GROMACS version: 2022
My research group is considering buying a new GPU unit to be used with GROMACS simulations.
Which of the following NVIDIA GPUs is best suited for GROMACS? RTX3090, A5500, or A30?
I would also appreciate your input on the reason behind your choice.
Thank you!
Regular GPU card for gaming is enough
Depends on the size of system you use. Any decent gaming card (RTX 3090/4080/4090) will be fine for system sizes upto 500,000 atoms. Even with these GPUs, the CPU will become a bottleneck and you will need to get a CPU with anything between 12-24 cores.
With any version since Gromacs-2022, you have the option to run entirely on the GPU (as long as you only run on a single GPU), so then you won’t be bottlenecked by any CPU.
Everything depends on price; we just got some -40 new RTX 3070 & 3080Ti cards, primarily because the price was awesome and these cards had models where we could fit four of them in each 1U node we upgraded.
If you are buying a new card for a workstation, 4090 might be a good deal, or you might want to wait for 4070 cards - unless you find good prices for 3080.
AMD cards are fine too, but unfortunately the drivers are not yet at stable as nvidia, so it might not be the best bet for the first cards you are getting.
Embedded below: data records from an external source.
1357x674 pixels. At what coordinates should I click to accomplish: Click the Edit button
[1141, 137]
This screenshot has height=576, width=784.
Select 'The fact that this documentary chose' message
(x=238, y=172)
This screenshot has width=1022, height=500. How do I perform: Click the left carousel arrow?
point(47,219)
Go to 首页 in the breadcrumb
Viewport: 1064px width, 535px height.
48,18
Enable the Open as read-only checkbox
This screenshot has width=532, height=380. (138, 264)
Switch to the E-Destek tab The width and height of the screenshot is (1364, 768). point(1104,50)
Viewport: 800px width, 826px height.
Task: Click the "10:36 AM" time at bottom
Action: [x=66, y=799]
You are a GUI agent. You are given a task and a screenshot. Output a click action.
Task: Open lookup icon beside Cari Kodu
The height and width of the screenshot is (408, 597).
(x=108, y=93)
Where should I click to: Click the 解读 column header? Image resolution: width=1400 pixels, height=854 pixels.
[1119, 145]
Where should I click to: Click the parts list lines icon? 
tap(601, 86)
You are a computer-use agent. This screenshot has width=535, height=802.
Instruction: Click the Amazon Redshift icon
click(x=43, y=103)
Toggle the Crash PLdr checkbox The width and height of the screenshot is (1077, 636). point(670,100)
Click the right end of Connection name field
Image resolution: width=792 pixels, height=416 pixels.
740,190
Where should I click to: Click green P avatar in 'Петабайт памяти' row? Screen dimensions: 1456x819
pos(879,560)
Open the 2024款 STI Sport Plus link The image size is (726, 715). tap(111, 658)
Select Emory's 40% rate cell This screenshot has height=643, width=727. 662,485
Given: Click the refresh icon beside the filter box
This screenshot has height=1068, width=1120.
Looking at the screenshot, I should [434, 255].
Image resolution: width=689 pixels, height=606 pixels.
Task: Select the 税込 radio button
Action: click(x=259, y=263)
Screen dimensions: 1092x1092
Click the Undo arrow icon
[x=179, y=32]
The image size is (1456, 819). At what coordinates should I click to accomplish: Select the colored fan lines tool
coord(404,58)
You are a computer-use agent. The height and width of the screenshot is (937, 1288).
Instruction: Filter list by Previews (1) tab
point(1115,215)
Same goes for Intel; there’s promise there, and potentially good value-for-money, but drivers are not mature, and absolute performance cannot compete with high-end nvidia cards yet.
Cheers,
Erik
Hello Erik,
“With any version since Gromacs-2022, you have the option to run entirely on the GPU (as long as you only run on a single GPU), so then you won’t be bottlenecked by any CPU.”
What is this option? I couldn’t find it through quick internet search.
Thanks!
Hello, have you figured out how to operate entirely simulation on the GPU, I also confront this situation with a low price CPU i5 10600kf and a 3080GPU
I recently upgraded to Gromacs 2023 but found GPU utilisation at 45-60% (using nvidia-smi) while the 16 CPU cores were >97% utilizes. The GPU and CPU utilisation was comparable on 2021.3 version. Is there any specific option to offload to GPU?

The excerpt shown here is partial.